See Dr. Ritchie's post regarding Question 21 on the standard form 86.  Q21 asks whether in the past 7 years you have sought mental health counseling. In 2008 the question was changed to exclude combat related PTSD (grief and family counseling are also exempt). BUT ALL OTHER FORMS OF COUNSELING MUST BE REPORTED (INCLUDING DEPRESSION). It never ceases to amaze me the level of ignorance amongst people working in this very field. Google "standard form 86." Pull it up. Read question 21. 

Marjorie Morrison
Marjorie Morrison

 Thank you for pointing out the correction. I really appreciate your response because I believe we are saying the same thing and your point further illustrates why the stigma still exists.  I'm attaching where I received my info., but going forward I will reword using your link--it a great help and something that definitely needs more spot light on.

http://www.defense.gov/news/ne...

anonguest7619
anonguest7619

 Majorie-I appreciate the work providers like yourself do. However, DoD *changed* the question to exclude combat related PTSD. If a Marine (or Soldier or Sailor or Airman) has ordinary depression, or has issues not related to combat, he is forced to report that counseling.
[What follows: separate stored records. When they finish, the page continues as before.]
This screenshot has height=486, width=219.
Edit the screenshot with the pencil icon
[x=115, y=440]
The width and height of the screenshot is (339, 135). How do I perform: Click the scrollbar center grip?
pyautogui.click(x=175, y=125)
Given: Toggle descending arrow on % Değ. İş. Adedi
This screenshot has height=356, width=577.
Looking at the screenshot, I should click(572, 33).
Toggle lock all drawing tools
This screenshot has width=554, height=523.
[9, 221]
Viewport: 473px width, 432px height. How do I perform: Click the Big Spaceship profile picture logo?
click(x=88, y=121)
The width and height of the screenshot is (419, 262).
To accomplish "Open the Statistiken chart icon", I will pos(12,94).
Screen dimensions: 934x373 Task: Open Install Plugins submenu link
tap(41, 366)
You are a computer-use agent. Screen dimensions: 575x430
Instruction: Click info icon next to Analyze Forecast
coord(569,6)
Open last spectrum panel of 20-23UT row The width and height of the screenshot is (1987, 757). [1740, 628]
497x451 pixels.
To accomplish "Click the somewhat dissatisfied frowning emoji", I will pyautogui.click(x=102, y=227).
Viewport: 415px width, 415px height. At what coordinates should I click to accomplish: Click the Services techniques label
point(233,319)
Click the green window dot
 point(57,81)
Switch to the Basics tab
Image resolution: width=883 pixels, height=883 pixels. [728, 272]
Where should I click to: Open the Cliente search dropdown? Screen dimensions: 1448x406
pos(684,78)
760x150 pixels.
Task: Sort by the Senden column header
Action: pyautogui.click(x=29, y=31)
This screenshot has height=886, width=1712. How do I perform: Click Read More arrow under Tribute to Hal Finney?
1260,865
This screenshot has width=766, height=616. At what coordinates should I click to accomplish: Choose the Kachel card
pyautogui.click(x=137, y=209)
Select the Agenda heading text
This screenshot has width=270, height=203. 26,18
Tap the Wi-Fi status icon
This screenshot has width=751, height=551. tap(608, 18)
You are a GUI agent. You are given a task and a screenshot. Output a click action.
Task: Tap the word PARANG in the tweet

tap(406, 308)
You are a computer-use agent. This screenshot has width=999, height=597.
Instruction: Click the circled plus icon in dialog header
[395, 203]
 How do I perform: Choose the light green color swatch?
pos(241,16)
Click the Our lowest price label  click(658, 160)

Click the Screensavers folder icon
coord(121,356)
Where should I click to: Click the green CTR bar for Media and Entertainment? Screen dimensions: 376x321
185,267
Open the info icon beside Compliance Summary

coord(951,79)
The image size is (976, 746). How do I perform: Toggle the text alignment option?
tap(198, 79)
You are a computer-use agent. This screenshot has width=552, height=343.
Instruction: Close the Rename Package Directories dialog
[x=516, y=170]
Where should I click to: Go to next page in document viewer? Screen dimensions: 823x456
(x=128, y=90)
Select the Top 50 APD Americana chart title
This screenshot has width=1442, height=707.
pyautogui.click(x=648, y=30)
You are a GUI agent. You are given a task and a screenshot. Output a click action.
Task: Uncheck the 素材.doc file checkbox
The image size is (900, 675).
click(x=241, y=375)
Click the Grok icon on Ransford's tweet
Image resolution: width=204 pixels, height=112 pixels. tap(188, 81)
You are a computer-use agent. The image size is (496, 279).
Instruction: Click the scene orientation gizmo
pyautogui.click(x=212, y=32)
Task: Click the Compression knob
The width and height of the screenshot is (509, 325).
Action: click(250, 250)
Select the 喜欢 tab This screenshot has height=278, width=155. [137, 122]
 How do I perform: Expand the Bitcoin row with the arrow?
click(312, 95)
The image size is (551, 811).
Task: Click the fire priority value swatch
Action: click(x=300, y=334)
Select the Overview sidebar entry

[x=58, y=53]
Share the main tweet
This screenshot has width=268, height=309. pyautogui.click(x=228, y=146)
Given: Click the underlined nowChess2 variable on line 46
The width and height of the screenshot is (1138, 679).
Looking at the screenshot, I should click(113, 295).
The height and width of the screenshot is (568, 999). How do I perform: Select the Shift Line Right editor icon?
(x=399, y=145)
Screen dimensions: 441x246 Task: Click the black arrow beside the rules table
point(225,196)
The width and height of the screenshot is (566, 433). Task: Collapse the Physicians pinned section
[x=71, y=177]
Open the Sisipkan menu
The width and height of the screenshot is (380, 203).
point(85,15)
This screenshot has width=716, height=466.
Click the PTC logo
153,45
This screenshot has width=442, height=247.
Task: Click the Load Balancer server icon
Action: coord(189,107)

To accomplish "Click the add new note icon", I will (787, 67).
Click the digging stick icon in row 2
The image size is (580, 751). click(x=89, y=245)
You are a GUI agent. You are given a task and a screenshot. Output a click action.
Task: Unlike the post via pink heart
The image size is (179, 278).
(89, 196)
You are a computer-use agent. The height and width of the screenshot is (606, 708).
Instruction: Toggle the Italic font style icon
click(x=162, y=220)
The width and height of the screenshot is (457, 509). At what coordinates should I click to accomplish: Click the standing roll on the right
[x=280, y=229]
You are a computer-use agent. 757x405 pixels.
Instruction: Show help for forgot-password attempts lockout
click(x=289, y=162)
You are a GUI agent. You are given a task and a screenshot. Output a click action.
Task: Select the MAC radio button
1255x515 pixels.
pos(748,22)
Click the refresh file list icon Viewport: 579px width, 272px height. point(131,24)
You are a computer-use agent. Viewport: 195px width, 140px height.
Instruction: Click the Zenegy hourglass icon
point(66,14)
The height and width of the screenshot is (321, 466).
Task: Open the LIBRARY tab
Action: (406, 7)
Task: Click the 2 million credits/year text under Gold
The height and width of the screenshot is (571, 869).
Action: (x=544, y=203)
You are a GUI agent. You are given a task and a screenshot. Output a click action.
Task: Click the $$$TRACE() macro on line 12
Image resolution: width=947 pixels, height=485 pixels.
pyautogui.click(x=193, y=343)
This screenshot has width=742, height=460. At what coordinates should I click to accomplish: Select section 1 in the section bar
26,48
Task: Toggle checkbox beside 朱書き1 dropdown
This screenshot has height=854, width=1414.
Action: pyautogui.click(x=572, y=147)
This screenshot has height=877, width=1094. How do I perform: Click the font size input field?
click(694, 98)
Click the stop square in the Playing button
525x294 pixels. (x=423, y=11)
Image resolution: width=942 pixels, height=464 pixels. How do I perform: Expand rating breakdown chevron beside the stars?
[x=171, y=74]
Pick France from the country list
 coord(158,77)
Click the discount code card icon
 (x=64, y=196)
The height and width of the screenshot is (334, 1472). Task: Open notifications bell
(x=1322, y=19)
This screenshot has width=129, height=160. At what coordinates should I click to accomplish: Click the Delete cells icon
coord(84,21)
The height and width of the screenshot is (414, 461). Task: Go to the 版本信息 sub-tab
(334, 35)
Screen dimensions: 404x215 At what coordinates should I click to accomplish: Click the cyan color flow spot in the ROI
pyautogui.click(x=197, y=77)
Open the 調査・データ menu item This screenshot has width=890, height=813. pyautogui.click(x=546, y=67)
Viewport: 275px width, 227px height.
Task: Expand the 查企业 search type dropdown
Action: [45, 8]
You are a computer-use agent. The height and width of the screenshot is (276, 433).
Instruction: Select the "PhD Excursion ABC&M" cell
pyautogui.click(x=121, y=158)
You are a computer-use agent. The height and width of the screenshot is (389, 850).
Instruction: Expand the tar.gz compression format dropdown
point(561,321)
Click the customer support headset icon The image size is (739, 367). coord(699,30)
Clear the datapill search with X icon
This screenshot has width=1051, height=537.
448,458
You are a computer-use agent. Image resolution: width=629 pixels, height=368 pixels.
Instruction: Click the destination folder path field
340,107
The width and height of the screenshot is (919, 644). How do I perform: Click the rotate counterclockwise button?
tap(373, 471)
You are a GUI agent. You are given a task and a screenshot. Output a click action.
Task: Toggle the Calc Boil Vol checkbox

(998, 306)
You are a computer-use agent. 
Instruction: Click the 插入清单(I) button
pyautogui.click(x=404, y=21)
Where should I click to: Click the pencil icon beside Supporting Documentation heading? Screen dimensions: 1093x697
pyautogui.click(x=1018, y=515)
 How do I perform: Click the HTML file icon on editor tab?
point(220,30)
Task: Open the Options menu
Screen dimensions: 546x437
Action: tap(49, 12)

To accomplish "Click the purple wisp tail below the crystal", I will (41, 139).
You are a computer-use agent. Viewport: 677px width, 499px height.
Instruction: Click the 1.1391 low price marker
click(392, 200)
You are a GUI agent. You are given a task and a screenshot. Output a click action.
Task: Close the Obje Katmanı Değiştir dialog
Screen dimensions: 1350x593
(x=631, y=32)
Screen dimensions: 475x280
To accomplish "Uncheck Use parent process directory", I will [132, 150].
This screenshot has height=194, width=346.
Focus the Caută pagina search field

The reason I know about this is because I have PTSD from rape and was forced to report that counseling on my security clearance form last year. I was then asked in-depth questions about my assault by an OPM investigator. It was a deeply humiliating and traumatic experience. Though my provider believed, as you did, that I would not have to report that counseling, she was wrong. Again, I would encourage you to pull up the actual form (SF 86) and read question 21 yourself.

Marjorie Morrison
Marjorie Morrison

 What an amazing person you must be able to vocalize what you went through. I can't even imagine what that would have been like for you. I'm so sorry you experienced it and greatly appreciate your candidness. I now absolutely understand your sensitivity to the issue. It's WRONG that it needs to be reported on the security clearance. Every time you speak of what happened to you it helps others. You are also making it okay for others to come forward with tragedies that have happened to them. I hope you'll join our conversations on my Twitter (@askforhelp) and FB (https://www.facebook.com/TheIn.... I'd love to have your voice. Your words speak volume!

Mark Thompson
Mark Thompson

Thanks...you are correct and have tweaked that passage.

anonguest7619
anonguest7619

 thanks. Didn't mean to shout. But it bugs me that mental health professionals think this problem has been resolved when it has not been. It means they give bad advice to their clients, and when their clients discover the truth, they feel betrayed by that provider.

Marjorie Morrison
Marjorie Morrison

 No need to apologize and I most definitely do not think the problem has been resolved.  The contrary.  Thanks for your passion.  We all need to fight this together.